*What you need to do*
Begin your transcription at the line containing "Dodaj do koszyka (99, 448)" and continue it, word for word, to the final line below. Include only those lines and skip the pictures.
-------------------------
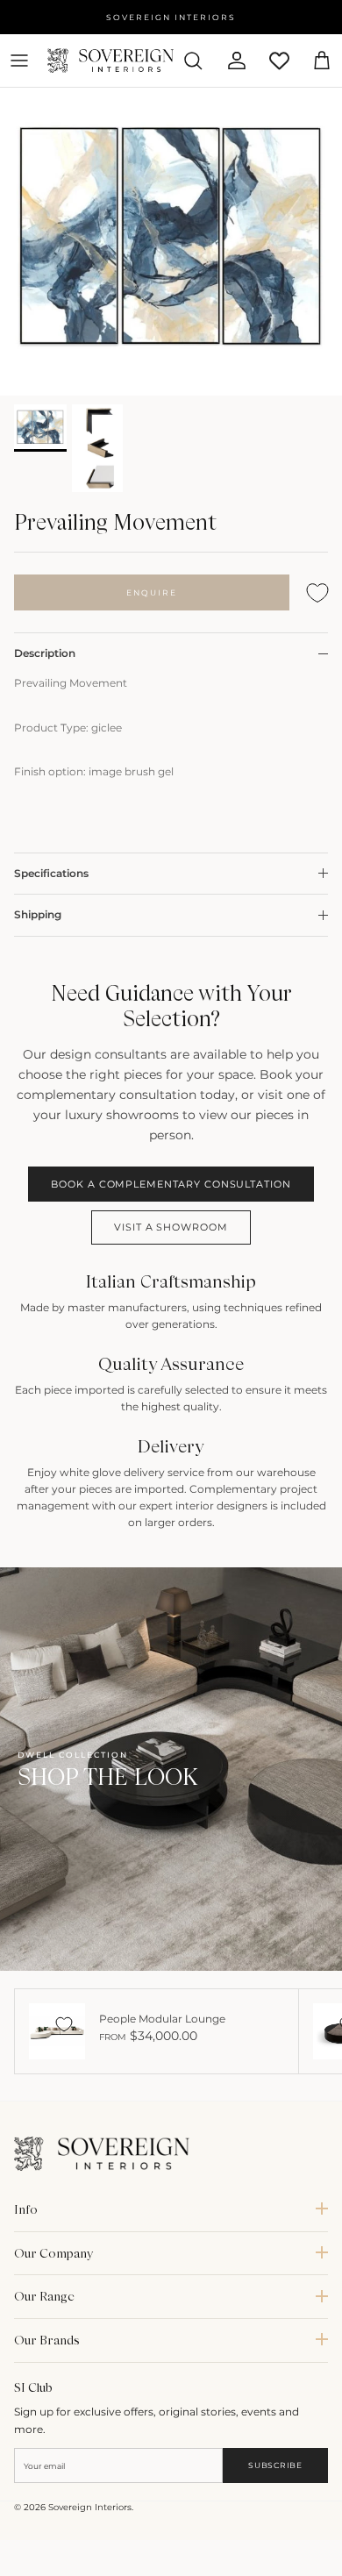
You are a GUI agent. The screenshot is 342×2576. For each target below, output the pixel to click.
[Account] (229, 60)
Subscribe (275, 2465)
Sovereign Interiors (90, 2507)
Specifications (51, 873)
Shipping (37, 914)
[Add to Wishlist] (317, 592)
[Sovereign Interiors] (110, 60)
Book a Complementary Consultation (170, 1184)
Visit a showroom (170, 1227)
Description (44, 653)
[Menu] (19, 60)
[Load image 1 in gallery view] (171, 242)
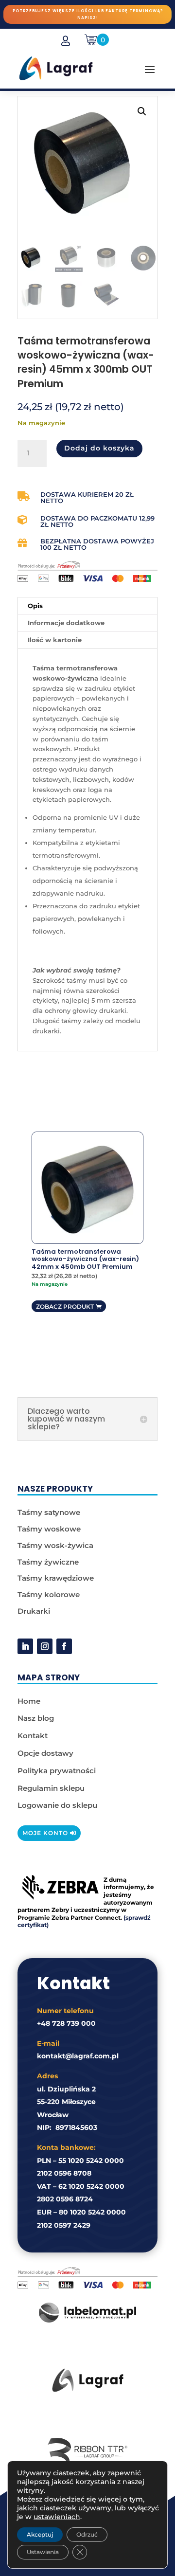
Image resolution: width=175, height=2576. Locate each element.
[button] (142, 111)
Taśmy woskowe (49, 1528)
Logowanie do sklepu (57, 1805)
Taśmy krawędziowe (56, 1578)
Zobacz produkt (65, 1306)
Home (29, 1701)
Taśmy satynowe (49, 1512)
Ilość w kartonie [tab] (55, 640)
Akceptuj (40, 2534)
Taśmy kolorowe (49, 1594)
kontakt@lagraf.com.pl (78, 2056)
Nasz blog (36, 1718)
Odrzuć (87, 2534)
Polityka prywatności (57, 1770)
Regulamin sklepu (51, 1788)
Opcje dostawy (45, 1753)
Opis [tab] (35, 606)
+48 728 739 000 (66, 2023)
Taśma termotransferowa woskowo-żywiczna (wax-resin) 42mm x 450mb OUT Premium (85, 1259)
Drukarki (34, 1611)
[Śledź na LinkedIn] (25, 1646)
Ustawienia (43, 2552)
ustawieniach (57, 2516)
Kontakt (33, 1735)
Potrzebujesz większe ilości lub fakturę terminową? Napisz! (88, 14)
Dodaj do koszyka (99, 448)
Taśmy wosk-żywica (55, 1545)
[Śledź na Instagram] (44, 1646)
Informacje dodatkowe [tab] (66, 623)
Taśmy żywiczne (48, 1562)
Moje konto (45, 1833)
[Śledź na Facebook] (64, 1646)
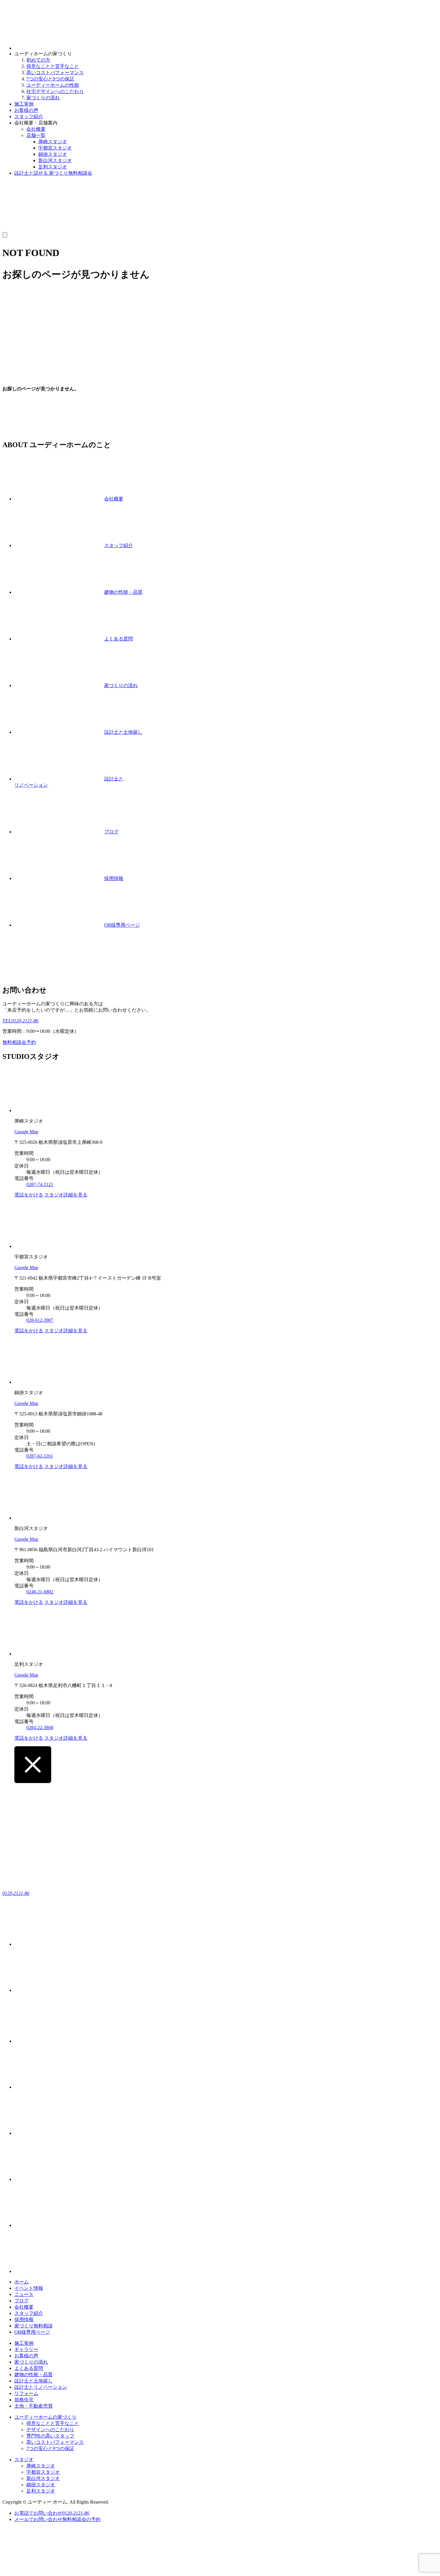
-------------------------
*Problem solution*
Dodaj do koszyka (99, 448)
Taśmy wosk-żywica (55, 1545)
[Śledź na Instagram] (44, 1646)
Informacje dodatkowe [tab] (66, 623)
Taśmy żywiczne (48, 1562)
Moje konto (45, 1833)
[Śledź na Facebook] (64, 1646)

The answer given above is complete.